**Given request**:
Could you reproduce, character for character, the part of the material that opens with the line containing "Select PJM label in the main chart legend" and closes with the line containing "click(945, 573)", keeping both of those lines?

**Supplied records**:
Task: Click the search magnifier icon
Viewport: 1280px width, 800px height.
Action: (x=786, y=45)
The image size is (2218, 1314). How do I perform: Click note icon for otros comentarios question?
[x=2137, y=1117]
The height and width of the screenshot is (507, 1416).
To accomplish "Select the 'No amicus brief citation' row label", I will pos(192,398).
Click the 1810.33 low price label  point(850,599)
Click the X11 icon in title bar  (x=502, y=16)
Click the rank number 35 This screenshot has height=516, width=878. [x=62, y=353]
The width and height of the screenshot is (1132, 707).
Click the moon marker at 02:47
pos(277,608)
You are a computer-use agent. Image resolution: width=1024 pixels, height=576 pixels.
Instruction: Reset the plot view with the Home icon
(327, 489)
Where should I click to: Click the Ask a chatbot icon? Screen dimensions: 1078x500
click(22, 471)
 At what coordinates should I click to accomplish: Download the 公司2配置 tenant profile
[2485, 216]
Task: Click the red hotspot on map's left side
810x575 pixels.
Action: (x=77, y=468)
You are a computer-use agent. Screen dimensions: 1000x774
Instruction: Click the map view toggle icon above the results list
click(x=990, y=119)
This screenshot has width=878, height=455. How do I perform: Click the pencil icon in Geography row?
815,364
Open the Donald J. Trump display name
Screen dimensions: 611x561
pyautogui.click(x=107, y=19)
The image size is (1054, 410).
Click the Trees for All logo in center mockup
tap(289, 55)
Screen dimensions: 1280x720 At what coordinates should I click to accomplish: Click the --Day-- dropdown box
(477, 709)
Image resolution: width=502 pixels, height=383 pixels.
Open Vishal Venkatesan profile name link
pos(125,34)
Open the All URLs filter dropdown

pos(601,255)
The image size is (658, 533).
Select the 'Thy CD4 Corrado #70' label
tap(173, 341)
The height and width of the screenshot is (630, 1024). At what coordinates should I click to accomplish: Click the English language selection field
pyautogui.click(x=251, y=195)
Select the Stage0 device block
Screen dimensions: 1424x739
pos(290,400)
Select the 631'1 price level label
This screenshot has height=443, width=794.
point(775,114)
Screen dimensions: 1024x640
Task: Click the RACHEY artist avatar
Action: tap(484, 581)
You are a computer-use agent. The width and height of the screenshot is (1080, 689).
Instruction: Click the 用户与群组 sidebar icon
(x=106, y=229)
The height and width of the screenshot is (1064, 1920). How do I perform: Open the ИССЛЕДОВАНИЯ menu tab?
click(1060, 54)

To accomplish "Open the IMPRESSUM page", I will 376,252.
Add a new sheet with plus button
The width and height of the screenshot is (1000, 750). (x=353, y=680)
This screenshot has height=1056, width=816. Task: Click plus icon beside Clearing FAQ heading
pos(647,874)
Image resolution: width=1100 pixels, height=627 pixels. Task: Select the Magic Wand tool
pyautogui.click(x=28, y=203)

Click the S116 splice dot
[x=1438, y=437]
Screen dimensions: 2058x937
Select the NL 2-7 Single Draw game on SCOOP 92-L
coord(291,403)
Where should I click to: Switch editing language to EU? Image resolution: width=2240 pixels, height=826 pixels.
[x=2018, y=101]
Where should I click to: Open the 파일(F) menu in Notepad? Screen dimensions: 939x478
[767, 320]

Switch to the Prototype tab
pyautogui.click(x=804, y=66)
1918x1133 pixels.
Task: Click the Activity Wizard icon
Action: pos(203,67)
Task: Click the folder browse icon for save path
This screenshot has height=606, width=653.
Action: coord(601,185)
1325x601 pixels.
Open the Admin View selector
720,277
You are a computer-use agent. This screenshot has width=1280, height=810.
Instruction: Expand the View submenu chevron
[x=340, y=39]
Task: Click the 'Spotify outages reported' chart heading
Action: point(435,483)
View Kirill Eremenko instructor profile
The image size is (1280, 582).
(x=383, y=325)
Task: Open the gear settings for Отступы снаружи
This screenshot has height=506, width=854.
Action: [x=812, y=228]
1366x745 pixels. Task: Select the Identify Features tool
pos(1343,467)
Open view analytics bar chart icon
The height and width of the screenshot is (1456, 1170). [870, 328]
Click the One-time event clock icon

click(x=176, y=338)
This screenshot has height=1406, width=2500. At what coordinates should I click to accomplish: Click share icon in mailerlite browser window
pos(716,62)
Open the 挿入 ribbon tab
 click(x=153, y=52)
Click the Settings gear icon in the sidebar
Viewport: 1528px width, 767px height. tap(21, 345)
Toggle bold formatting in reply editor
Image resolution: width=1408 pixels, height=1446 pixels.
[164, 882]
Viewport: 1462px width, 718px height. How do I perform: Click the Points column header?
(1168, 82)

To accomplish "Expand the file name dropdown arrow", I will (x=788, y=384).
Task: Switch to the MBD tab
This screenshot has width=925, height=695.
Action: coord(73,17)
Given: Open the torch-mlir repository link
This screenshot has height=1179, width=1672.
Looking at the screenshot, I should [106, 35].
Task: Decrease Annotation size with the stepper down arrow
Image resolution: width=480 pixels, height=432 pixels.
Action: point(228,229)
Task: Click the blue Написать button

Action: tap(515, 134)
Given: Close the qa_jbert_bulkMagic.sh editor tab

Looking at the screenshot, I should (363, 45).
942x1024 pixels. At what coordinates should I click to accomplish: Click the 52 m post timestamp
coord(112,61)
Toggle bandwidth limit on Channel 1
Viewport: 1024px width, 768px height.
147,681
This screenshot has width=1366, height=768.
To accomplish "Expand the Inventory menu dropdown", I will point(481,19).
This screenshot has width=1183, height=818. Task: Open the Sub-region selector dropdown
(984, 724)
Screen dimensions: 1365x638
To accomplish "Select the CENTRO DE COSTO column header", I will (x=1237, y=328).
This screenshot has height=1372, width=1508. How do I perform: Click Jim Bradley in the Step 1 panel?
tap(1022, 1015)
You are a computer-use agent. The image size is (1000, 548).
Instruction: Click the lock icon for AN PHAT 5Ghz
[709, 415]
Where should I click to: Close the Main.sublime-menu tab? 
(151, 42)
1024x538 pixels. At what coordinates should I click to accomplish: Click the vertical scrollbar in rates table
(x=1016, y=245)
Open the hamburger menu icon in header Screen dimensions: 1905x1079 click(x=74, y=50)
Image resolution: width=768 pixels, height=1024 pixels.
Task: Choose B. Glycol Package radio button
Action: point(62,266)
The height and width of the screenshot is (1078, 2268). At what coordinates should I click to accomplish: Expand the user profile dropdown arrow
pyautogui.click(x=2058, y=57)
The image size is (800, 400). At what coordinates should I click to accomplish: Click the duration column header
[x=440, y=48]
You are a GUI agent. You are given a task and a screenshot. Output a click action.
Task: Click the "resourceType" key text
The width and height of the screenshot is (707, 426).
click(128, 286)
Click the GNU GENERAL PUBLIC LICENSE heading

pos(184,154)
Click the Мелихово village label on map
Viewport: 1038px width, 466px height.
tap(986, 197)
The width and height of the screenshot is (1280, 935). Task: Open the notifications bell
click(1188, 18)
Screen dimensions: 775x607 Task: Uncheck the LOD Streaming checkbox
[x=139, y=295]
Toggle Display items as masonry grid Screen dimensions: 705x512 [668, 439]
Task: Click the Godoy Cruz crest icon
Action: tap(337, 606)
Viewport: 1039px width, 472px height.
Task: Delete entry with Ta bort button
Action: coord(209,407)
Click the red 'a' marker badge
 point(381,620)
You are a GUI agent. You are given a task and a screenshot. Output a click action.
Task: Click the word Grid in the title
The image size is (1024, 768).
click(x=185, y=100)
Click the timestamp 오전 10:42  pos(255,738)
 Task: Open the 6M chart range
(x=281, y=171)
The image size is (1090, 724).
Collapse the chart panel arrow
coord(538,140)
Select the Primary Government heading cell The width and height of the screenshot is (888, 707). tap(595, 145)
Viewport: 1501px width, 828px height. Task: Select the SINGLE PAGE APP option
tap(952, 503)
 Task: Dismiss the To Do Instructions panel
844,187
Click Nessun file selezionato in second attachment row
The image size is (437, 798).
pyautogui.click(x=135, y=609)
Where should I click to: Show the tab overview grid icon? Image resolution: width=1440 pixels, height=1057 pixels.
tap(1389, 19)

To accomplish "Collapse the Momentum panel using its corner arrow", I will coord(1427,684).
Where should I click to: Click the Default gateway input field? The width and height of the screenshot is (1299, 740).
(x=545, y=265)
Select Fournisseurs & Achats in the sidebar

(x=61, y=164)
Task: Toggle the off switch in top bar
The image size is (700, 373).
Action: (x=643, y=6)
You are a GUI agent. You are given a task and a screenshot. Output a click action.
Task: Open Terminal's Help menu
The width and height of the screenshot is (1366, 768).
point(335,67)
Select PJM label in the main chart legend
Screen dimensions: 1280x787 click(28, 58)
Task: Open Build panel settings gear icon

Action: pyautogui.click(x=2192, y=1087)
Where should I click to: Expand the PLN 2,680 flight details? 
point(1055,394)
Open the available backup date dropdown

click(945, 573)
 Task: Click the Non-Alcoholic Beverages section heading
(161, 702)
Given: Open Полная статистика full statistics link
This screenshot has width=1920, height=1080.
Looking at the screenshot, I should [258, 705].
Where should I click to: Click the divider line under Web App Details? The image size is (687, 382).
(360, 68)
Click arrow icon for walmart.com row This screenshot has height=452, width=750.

**Solution to the problem**:
Select PJM label in the main chart legend
Screen dimensions: 1280x787 click(28, 58)
Task: Open Build panel settings gear icon

Action: pyautogui.click(x=2192, y=1087)
Where should I click to: Expand the PLN 2,680 flight details? 
point(1055,394)
Open the available backup date dropdown

click(945, 573)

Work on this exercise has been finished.